- [INSTRUCTIONS FOR THE TASK]: Copy out the rows from the line with "Switch to the セキュリティ tab" up to and including the line with "pyautogui.click(x=940, y=122)", leaving the pictures out of your answer.

- [ENTRIES SUPPLIED]:
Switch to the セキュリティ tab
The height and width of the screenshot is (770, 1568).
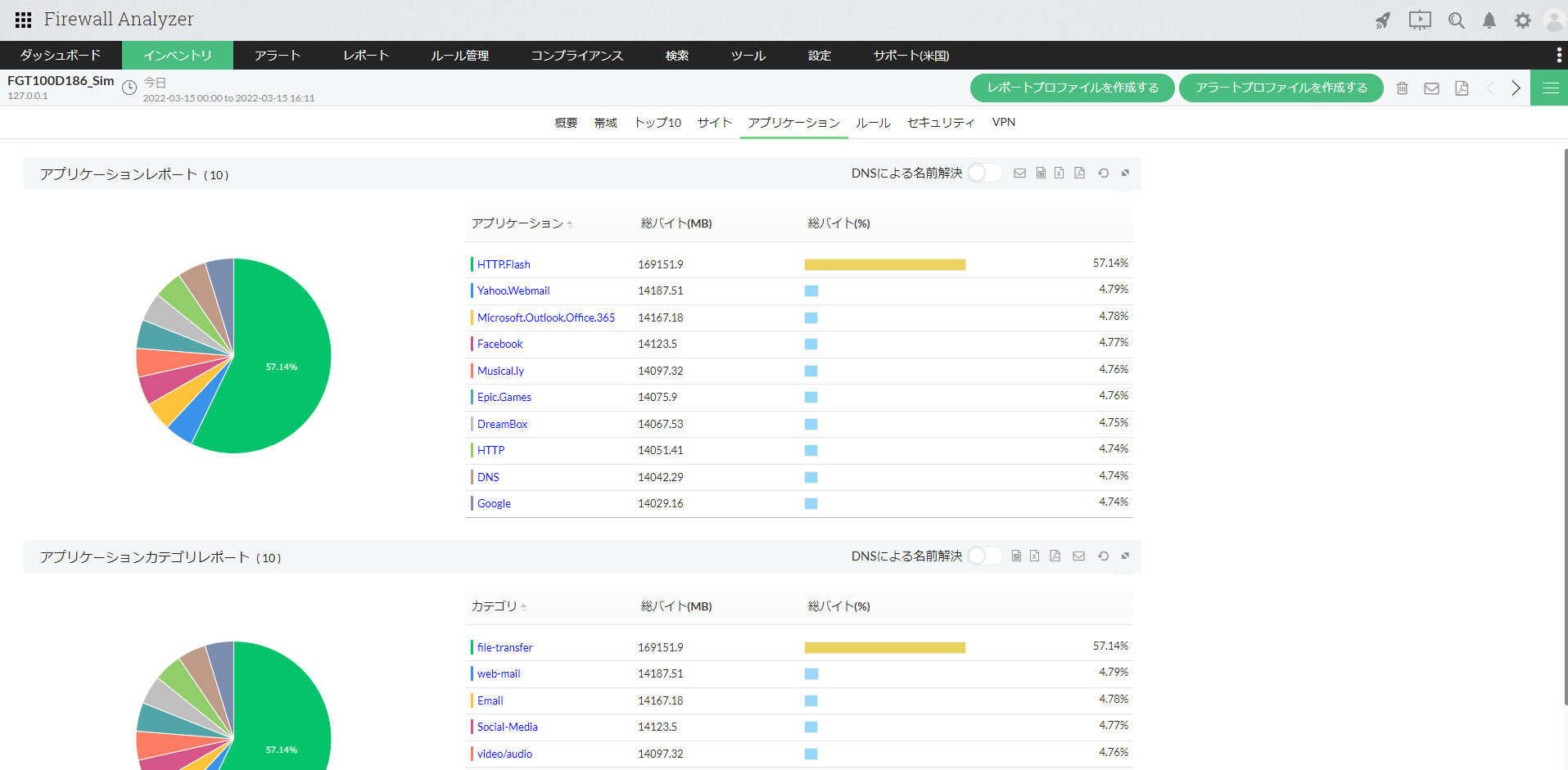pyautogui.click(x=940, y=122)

---

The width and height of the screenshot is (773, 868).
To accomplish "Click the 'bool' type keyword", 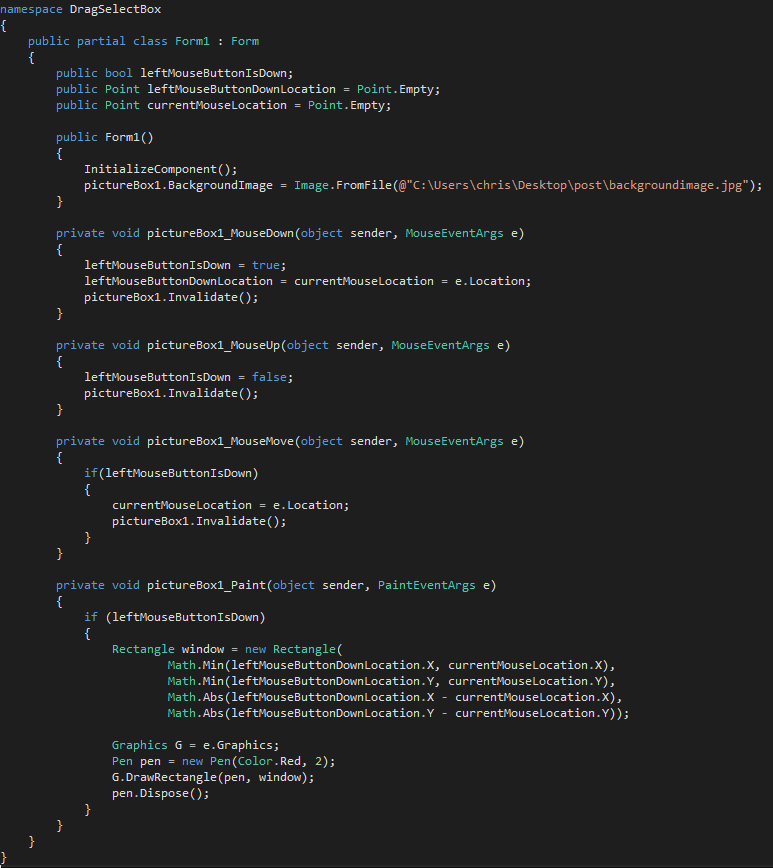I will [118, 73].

...

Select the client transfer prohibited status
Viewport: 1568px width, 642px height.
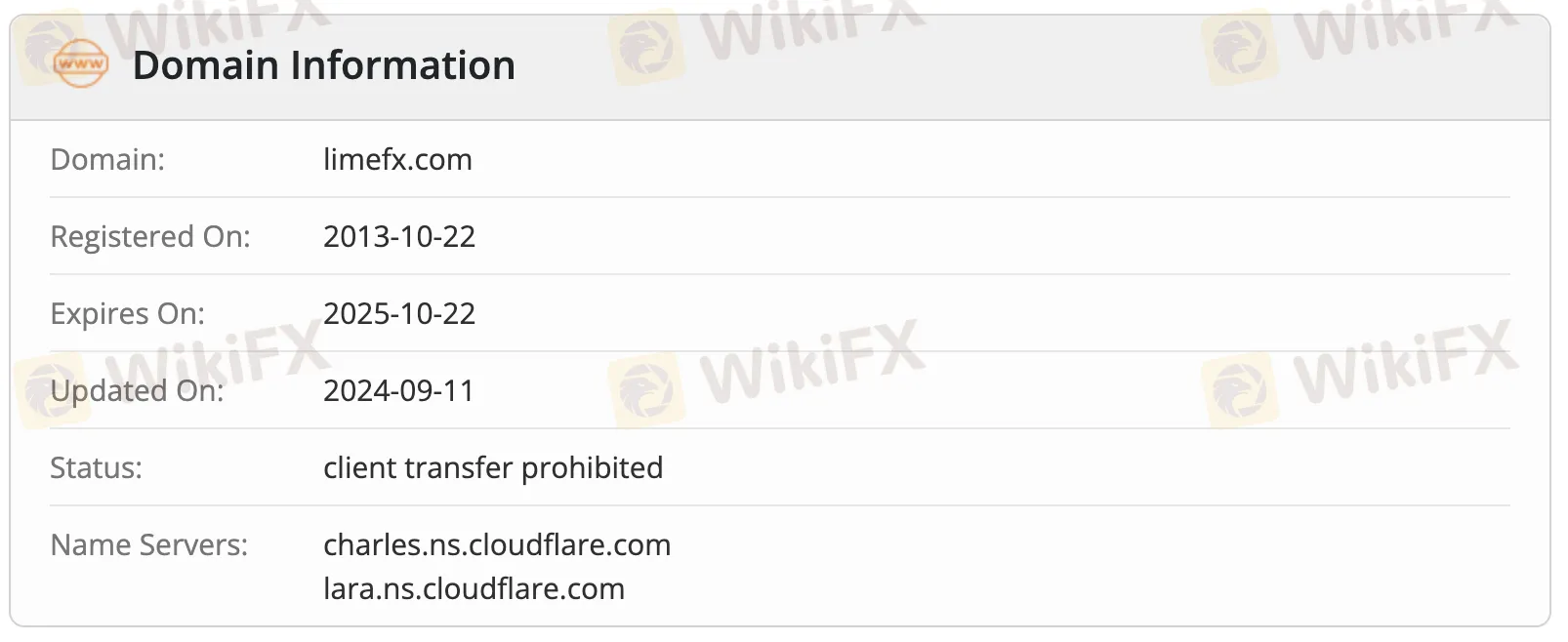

- [EXERCISE RESPONSE]:
Switch to the セキュリティ tab
The height and width of the screenshot is (770, 1568).
pyautogui.click(x=940, y=122)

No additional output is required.